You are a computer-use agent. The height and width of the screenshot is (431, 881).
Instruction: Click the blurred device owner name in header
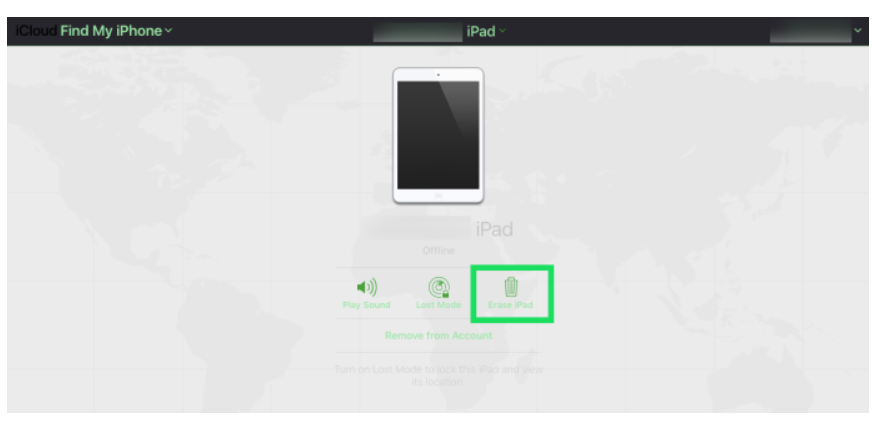(x=417, y=32)
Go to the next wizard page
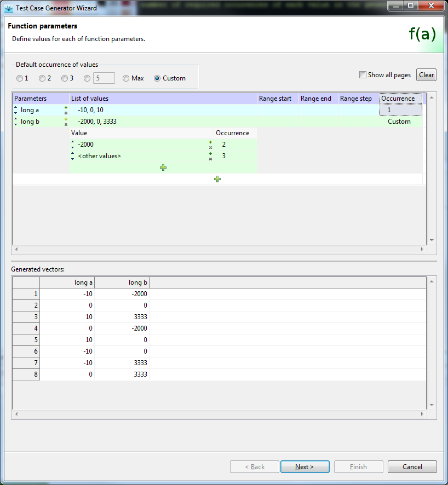448x485 pixels. pyautogui.click(x=305, y=467)
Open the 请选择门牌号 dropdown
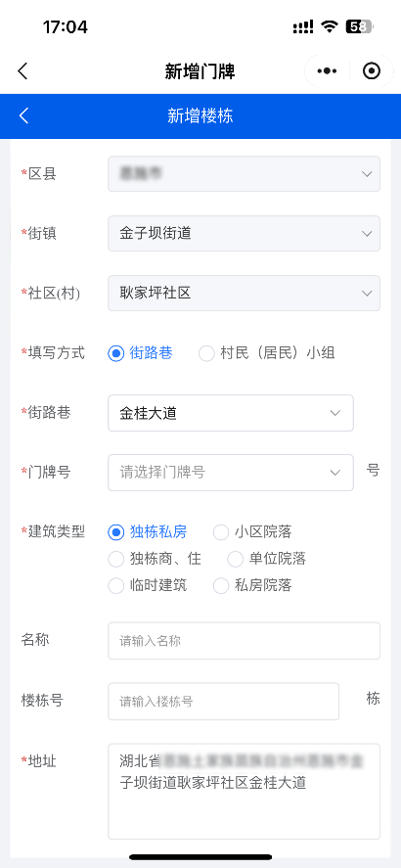 (x=231, y=473)
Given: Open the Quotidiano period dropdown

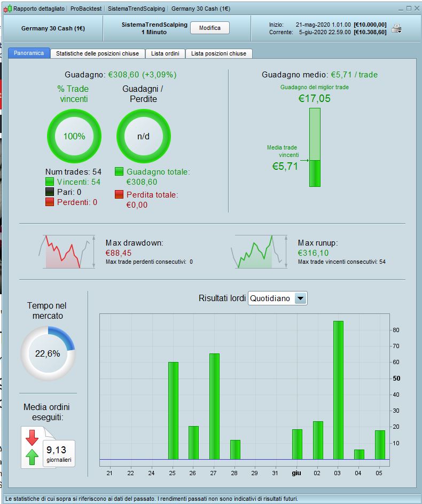Looking at the screenshot, I should [x=278, y=298].
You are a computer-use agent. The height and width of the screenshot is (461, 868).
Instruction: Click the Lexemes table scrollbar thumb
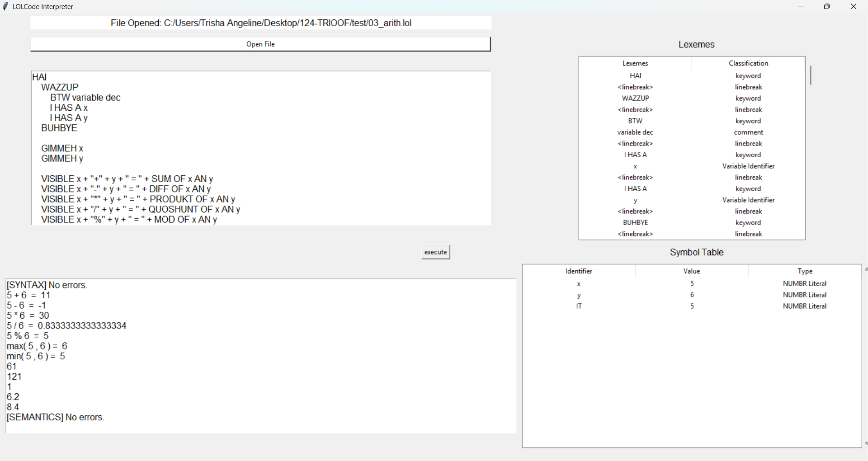click(811, 75)
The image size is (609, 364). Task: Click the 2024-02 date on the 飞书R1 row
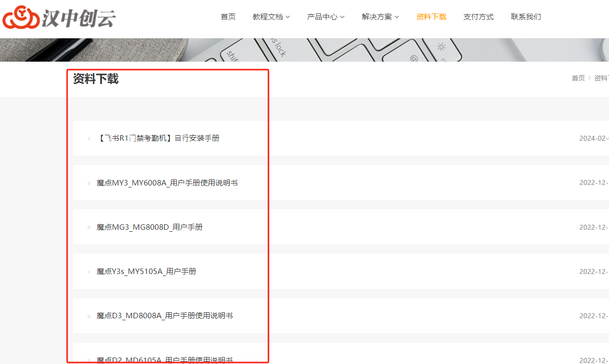tap(594, 138)

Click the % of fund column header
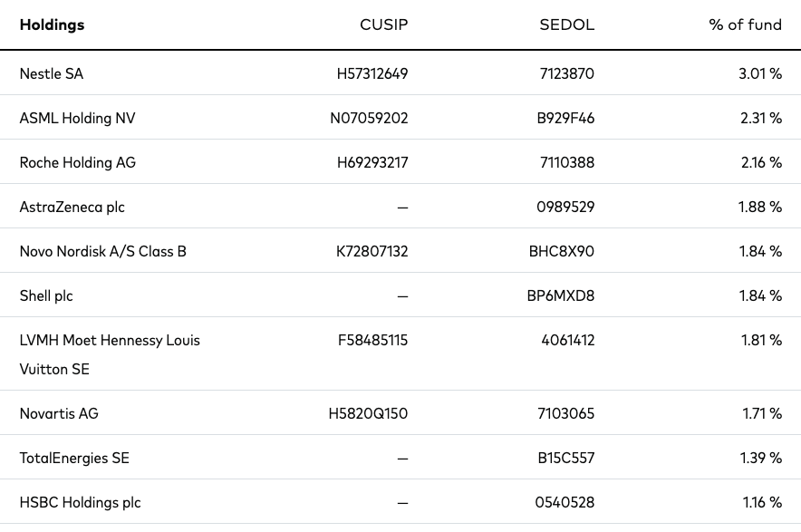click(x=745, y=24)
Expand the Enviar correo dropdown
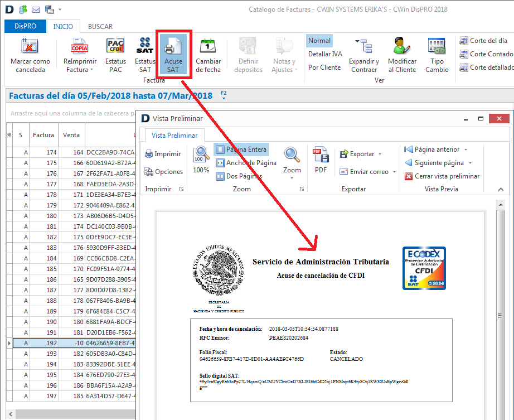 [x=394, y=172]
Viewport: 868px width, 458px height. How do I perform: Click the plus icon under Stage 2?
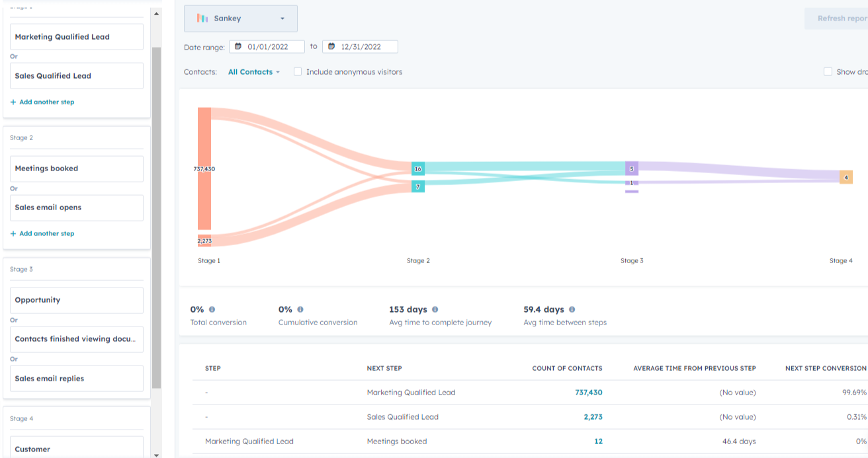pyautogui.click(x=13, y=233)
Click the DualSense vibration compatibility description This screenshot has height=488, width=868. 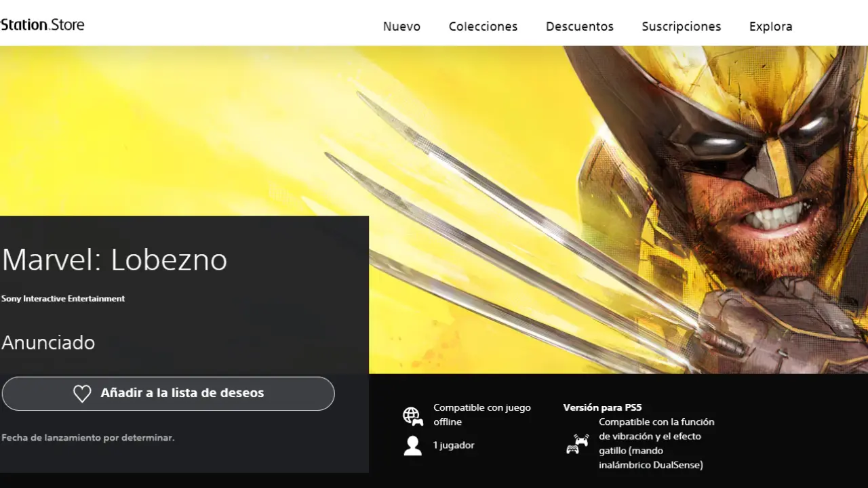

> The problem
None of the pictures should be copied, but every record above must be returned exactly.

> Output below
You are a computer-use agent. The height and width of the screenshot is (431, 881).
Instruction: Click the blurred device owner name in header
(x=417, y=32)
Go to the next wizard page
448x485 pixels. pyautogui.click(x=305, y=467)
Open the 请选择门牌号 dropdown
 (x=231, y=473)
Given: Open the Quotidiano period dropdown

Looking at the screenshot, I should [x=278, y=298].
You are a computer-use agent. The height and width of the screenshot is (461, 868).
Instruction: Click the Lexemes table scrollbar thumb
click(811, 75)
The image size is (609, 364). Task: Click the 2024-02 date on the 飞书R1 row
tap(594, 138)

Click the % of fund column header
click(x=745, y=24)
Expand the Enviar correo dropdown
 [x=394, y=172]
Viewport: 868px width, 458px height. How do I perform: Click the plus icon under Stage 2?
pyautogui.click(x=13, y=233)
Click the DualSense vibration compatibility description This screenshot has height=488, width=868. 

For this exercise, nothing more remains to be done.